Pregunta Tiquíades (nos lo cuenta Luciano de Samósata): «Podrías decirme, amigo Filocles, qué especie de atractivo induce a mentir a la mayor parte de los hombres, hasta el punto de que se gocen diciendo cosas absurdas, o escuchando atentamente a los que lo dicen?» E insiste: «Pudiera citarte infinidad de personas, sensatas por lo demás y de admirable ciencia, pero tan prendadas, no sé cómo, y tan aficionadas a mentir, que aflige el ver hombres de tales prendas, y por otra parte intachables, gozándose en engañarse a sí mismos y en engañar a los demás.» Y tras referirse a Heródoto y a Homero, cita entre otros ejemplos el sepulcro de Júpiter que mostraban los cretenses a sus visitantes. Y le responde Filocles: «Pero los poetas y las ciudades tienen disculpa; aquéllos mezclan en sus escritos los encantos de la ficción, cuyo aliciente es grande, porque la necesitan si han de recrear a sus oyentes: los atenienses, los tebanos y demás que haya, ennoblecen su país con tales fábulas. Si se quitasen de Grecia esas místicas tradiciones, nada impediría que muriesen de hambre los que las refieren, porque los extranjeros no querrían oír la verdad ni de balde. Sólo los que, sin motivo alguno, se complacen en mentir, son los verdaderamente ridículos.»
Resultan apropiados estos párrafos para ser aplicados a tantos embellecimientos y falseamientos de la historia. A veces se producen con intenciones meramente crematísticas, espurias o interesadas, otras por falsa devoción patriótica, otras persiguiendo una supuesta justicia poética, otras por seguidismo, cohibido o no, a las ideas dominantes en un momento y lugar determinado. Es este un fenómeno de todos los países y de todos los tiempos, y por tanto no podemos considerar excepcional su patente presencia en la actualidad. Pero hoy nos vamos a referir a la época del humanismo renacentista, especialmente fecunda en invenciones de este tipo, con maravillosos descubrimientos de antiguas crónicas, himnos, reliquias, medallas y otras obras de arte… La búsqueda de un conocimiento más profundo de lo propio y de lo ajeno, y la dificultad de acrecer los datos, testimonios y objetos antiguos, propició su abundante fabricación. No es fácil determinar los propósitos últimos de sus autores, aunque parece predominar el autoconvencimiento, la consideración de que sus creaciones no son más que un atajo: construyen las pruebas de sus certezas.

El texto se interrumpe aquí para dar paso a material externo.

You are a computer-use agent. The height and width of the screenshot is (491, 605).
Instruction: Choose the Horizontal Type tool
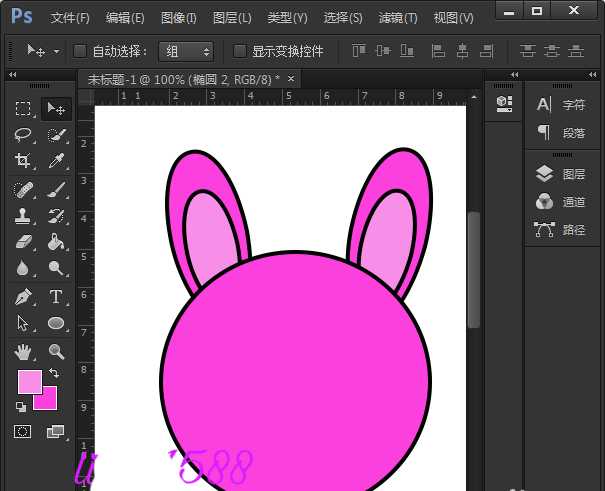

Puesto que estas falsificaciones y falsedades (que no es lo mismo) siempre halagan a muchos, su recepción suele estar asegurada. Y si conectan de forma especialmente viva con las creencias, pulsiones e intereses de la multitud, puede resultar complicada su discusión, su crítica argumentada y su rechazo por parte de los expertos. Y aunque éste se haga oír y sea respaldado por muchos, hay bastantes posibilidades de que burdas o sofisticadas mentiras se difundan, pervivan y lleguen a ser admitidas como veraces durante mucho tiempo. Es el caso de los famosos y numerosos libros plúmbeos del Sacromonte hallados entre 1595 y 1599, que ennoblecían y al mismo tiempo arabizaban los orígenes del cristianismo en Granada. Como muestra el grabado que acompaña esta entrega, fueron admitidos y reverenciados como auténticos por los principales personajes políticos y religiosos y por la generalidad de la población, orgullosos de la posesión de tales reliquias maravillosas.

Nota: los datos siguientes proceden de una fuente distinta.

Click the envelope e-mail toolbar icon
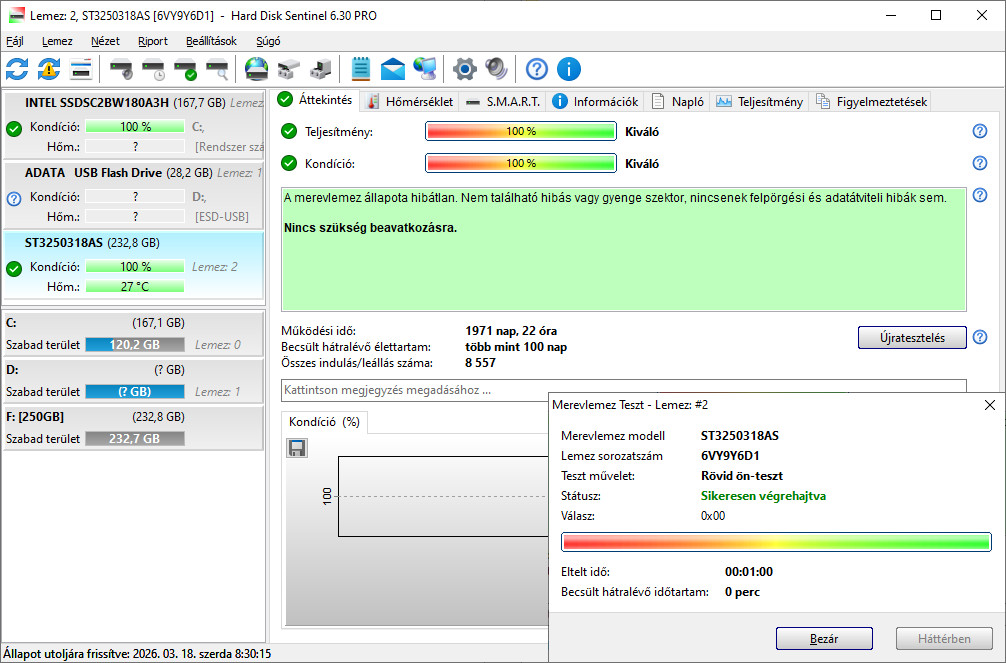1006x663 pixels. click(393, 69)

Pero desde los primeros hallazgos hubo voces prudentes que advirtieron de su falsedad. Uno de los primeros fue el obispo de Segorbe Juan Bautista Pérez (1537-1597), valenciano hijo de aragonés y catalana, y residente en Castilla por muchos años, reconocido estudioso de antigüedades, crónicas y concilios, buen conocedor del hebreo y del árabe, y relacionado con los principales humanistas de la época. En el mismo año de los primeros descubrimientos, recibió copia de ellos con la petición de que los valorara. El informe que elabora ―su parecer― no pudo ser más severo: esas láminas plúmbeas no son más que falsificaciones: «Tengo por nuevas estas planchas, y fingidas por algunos hombres de poca conciencia para hacer pecar a las gentes, no viendo el peligro en que los ponen de reverenciar huesos que no sean de santos. Pero ha querido Dios que el que lo ha fingido supiese poco de historia eclesiástica ni de antigüedad; y así ello mismo trae consigo indicios para conocer su ficción, y a lo que yo entiendo, este fingidor como había leído en algunos libros modernos...» Su argumentación nos proporciona una aplicación práctica de la crítica histórica.
En su día comunicamos la Historia crítica de los falsos cronicones (1868), de José Godoy y Alcántara, y resulta imprescindible para estas cuestiones la luminosa obra de Julio Caro Baroja, Las falsificaciones de la Historia en relación con la de España (1992).